Version: 44
restore

Contents

Method

DeployPatch

ModulePatch
LibraryCore
Action

Deploy (i.e. download and by default install) either all available patches or specific patches to this device.

Parameters

Source (string): The source of patch meta-data, typically the installation mechanism used to handle patch(es). One of:

  • CAB: A file with a .cab extension and appropriate binary structure containing update metadata, located somewhere in the file system available to the local agent. The file is used directly by the local Windows Update agent, without SCCM or WSUS being involved.
  • SCCM: System Center Configuration Manager.
  • WSUSL: A local (to the enterprise) corporate Windows Server Update Service server.
  • WSUSR: The remote Windows Server Update Service feed over the internet at microsoft.com .

Case is not significant.

PatchSpec (string; optional, defaults to an empty string implying all available patches will be deployed): The patches to be actioned.

Note

For Windows, this is a comma-separated list of Knowledge Base article numbers. (See example below.)

DownloadOnly (boolean; default false): Whether the patch should be downloaded but not be installed if it is not already installed.

CabFilePath (string; default empty): The full path of the location of the .cab file if Source is 'CAB'.

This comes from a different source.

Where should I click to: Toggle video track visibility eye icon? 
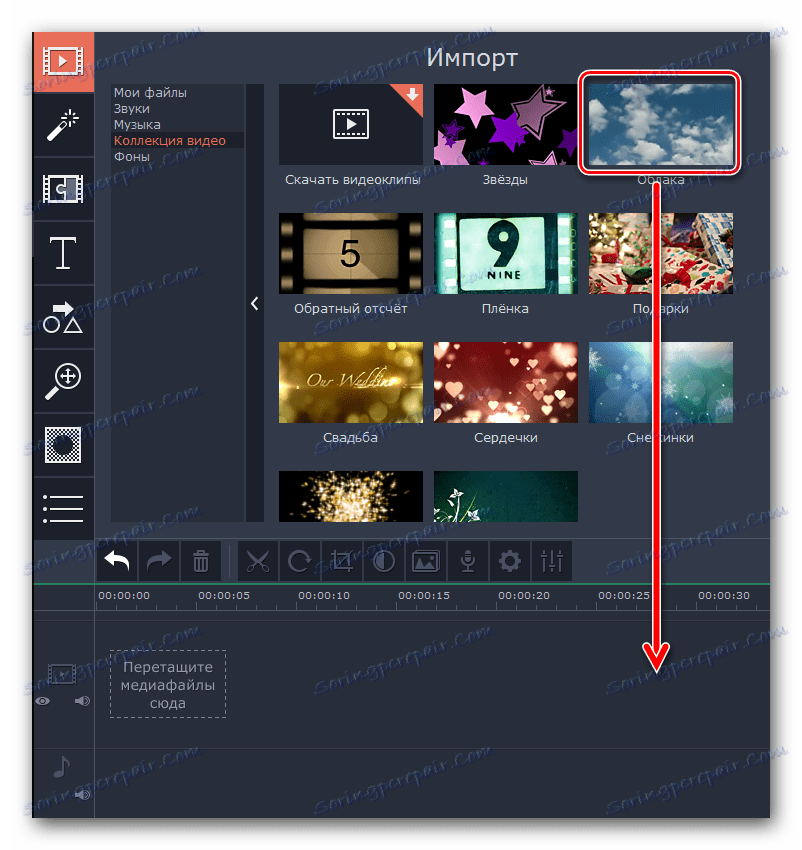43,701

This must be specified if Source is 'CAB' and should not be specified for any other Source value.

If the path is specified it must be to a local CAB-file. Shared, i.e. remote, CAB-files are not supported by Windows Update Agent.

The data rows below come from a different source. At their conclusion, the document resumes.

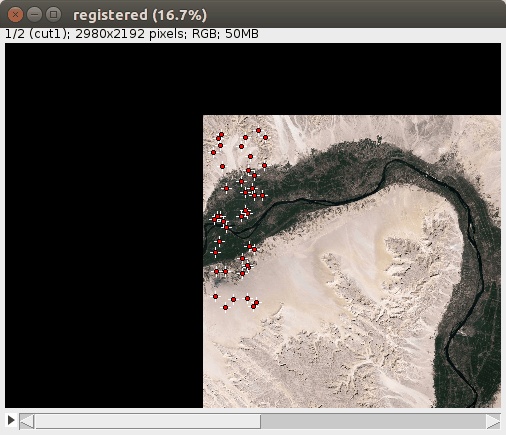Click the slice scrollbar's right arrow
506x435 pixels.
(493, 422)
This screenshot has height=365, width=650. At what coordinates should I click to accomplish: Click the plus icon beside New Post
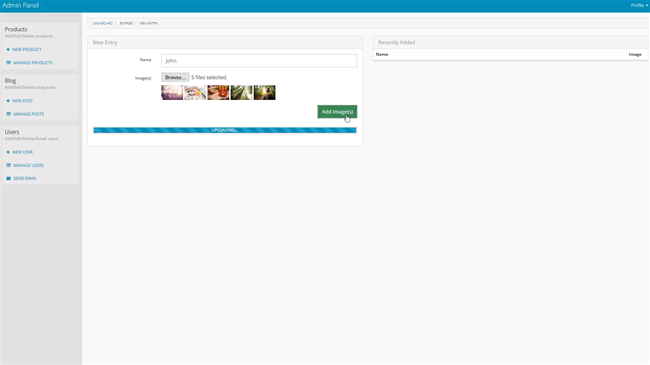[8, 101]
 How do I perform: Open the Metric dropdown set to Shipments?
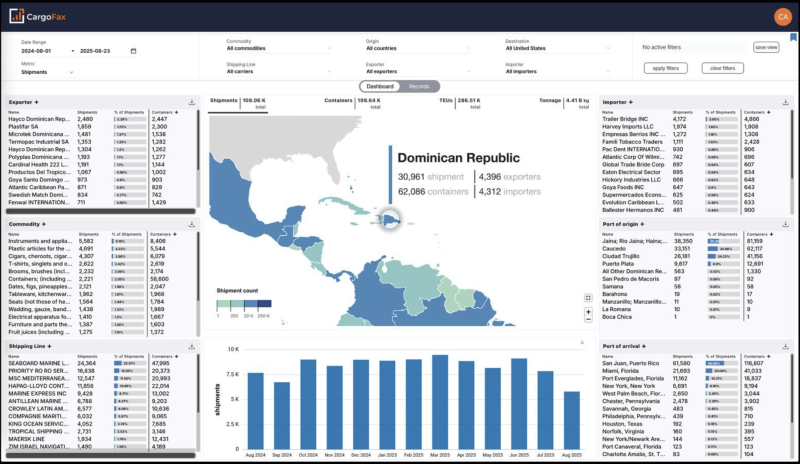point(47,72)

CheckOnline (bool; default false): Grant permission (or not) as to whether to go over the network or remain purely local to the host. If set, incompatible with CabFilePath. If this is false, patches can only be installed if they have already been downloaded to the local cache. With SCCM this may trigger installs that have already been identified and downloaded but not yet installed (ie they are ready and waiting for the deadline).

Asynchronous (bool: default false): If false, then the patch will happen inline with the instruction execution, meaning the instruction could take many minutes to complete and the agent will be unable to respond to other instructions effectively. If true then the result set will indicate that the operations have been kicked off, and a call to ListUpdates would need to be made to determine whether the patch is now installed.

Note

Synchronous (asynchronous=false) patching with source SCCM is achieved by polling WMI as the CM client is totally independent of Tachyon and makes its own decisions. Tachyon requests the CM client to do something and monitors the progress to see whether the request has started and finished. There is a good chance that the installation will complete within the ten minutes allowed for 'synchronous' completion of this method, however Tachyon may decide that CM Client has taken too long and will report back that the timeout has occurred. The CM Client driven installation will however continue in the background though and the final status can be determined via Patch.ListUpdates using the appropriate PatchSpec.

Return values

For each of the supplied patches or if not supplied for all available patches the following is returned:

PatchSpec (string): The patch identifier. For Windows, a Knowledge Base article number.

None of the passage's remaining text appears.